I'm starting to resent Apps like I resented CD-ROMs.
I started playing this evil little game called Tiny Tower last week. It's effectively a Sim-Tower-heroin-clone-resource-management game. Every few hours I return to feed the beast make sure the little "Bitizens" are OK. Moving things, managing resources, restocking virtual shelves with new virtual goods. Mindless and addictive, but pointless.
The Update Beast
I realized that I'm doing the same thing with the apps on my phone. I'm always feeding the Update Beast. How often have you looked at Non-Technical Friends phone and showed them how they need to update their apps? All the time.
Installing Apps is like the old Flash CD-ROMs of the 90s. We couldn't do something on the web or over the wire so we used the ultra-high bandwidth of sneakernet along with native APIs to deliver richness. Then we'd endlessly download updates and patches (*cough* Diablo *cough*) until either a new CD-ROM was released or bandwidth increased enough to effectively deliver the whole CD-ROM over the wire.
If you had to install updates to Facebook, do you think you'd use Facebook very long? Auto-updating fixes only part of the problem. Sure, we'll get that feature one day, but the apps are still little islands of functionality that don't talk to each other. It's great that they talk to the Cloud and to various services, but few apps know they aren't alone on my phone.

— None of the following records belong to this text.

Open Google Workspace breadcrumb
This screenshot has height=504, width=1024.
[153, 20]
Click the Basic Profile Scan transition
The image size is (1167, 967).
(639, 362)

In fact, nearly all my apps live in the Tiny Tower of my phone but think they are alone.
Go Somewhere, like the Web
But as a user, more and more, I want to Go Somewhere and get functionality as opposed to Bring Something To Me to get functionality. Managing apps, updates and storage is as pointless as my managing my growing Tiny Tower.
If all these hundreds of apps were places I could go, link to, always updated, and always fast, would they still be apps? Would they just be bookmarks? I think they'd be something else. Web Apps are largely a hack today, no matter what browser you're running. But when what you can do in the browser matches what you can do outside the browser, interesting pressures will start to be applied.
Native Pressures push the Web forward, The Web pressures Native Apps
Native apps have the advantage of a richer experience right now. But the water level is rising and every time I think I've seen it all on the open web someone goes and ports freaking DOOM to HTML. Yes, JavaScript, HTML and CSS is a mess and it's hard, but it won't always be. As browsers get smarter native apps will introduce new interaction models, hardware accesses and new features. Those will get folded into HTML 9, then HTML 10 and the cycle will continue. I agree with Dave Winer that the real win is linking. That's the one thing that the Web brings that apps have yet to replicate.
I would hope that users just see better experiences and developers have more fun using better technologies and one day I'd just notice that the "Tiny Tower" of my phone had become a self-managing and connected system. Kind of like a real tower.